Both on the pundit circle in D.C. and to some extent on this blog, there is a perception that protection of privacy rights must come from Washington D.C., and that if Congress doesn’t do it, and if the Regime won’t back down, then we’re all just screwed.
But people forget the 9th Amendment to the United States Constitution, which states that “the enumeration in the Constitution, of certain rights, shall not be construed to deny or disparage others retained by the people.” And then there is that pesky 10th Amendment, which states that “the powers not delegated to the United States by the Constitution, nor prohibited by it to the states, are reserved to the states respectively, or to the people.”
Much of the discussion of checking the abuses of the Regime is not taking place in Washington–its taking place in state capitals of both blue and red states. The notion is this–Congress can pass whatever laws it wants, and the Regime can do or not do what it wants, but the state legislatures of the states, respectively, are a valid check on abuse of natural rights.

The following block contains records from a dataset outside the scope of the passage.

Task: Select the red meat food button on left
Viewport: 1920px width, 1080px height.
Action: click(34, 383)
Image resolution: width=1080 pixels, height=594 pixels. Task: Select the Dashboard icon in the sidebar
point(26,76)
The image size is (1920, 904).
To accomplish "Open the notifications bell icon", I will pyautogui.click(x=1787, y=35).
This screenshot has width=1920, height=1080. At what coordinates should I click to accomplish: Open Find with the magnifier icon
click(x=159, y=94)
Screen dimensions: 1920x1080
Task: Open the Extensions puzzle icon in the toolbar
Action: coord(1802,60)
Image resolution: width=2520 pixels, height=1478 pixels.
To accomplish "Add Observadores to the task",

Thus, Congress can create the FISA court, but a state can refuse to do business with any corporation which agrees to comply with an unconstitutional court. Thus, a state could very well protect its citizens by saying to Verizon, “no contracts with the state of ___ without a pledge not to comply with the FISA Court warrants…” There are other things a state can do, and it is worth while to check out Daniel A. Farber’s book Retained by the People for a more thorough discussion. There is already some movement afoot in California and Texas to determine what the states can do to protect their own citizens, and it will be interesting to watch the debate unfold.
Remember 1861? I wonder if the Regime is ready to send troops to California to enforce the right to issue FISA warrants?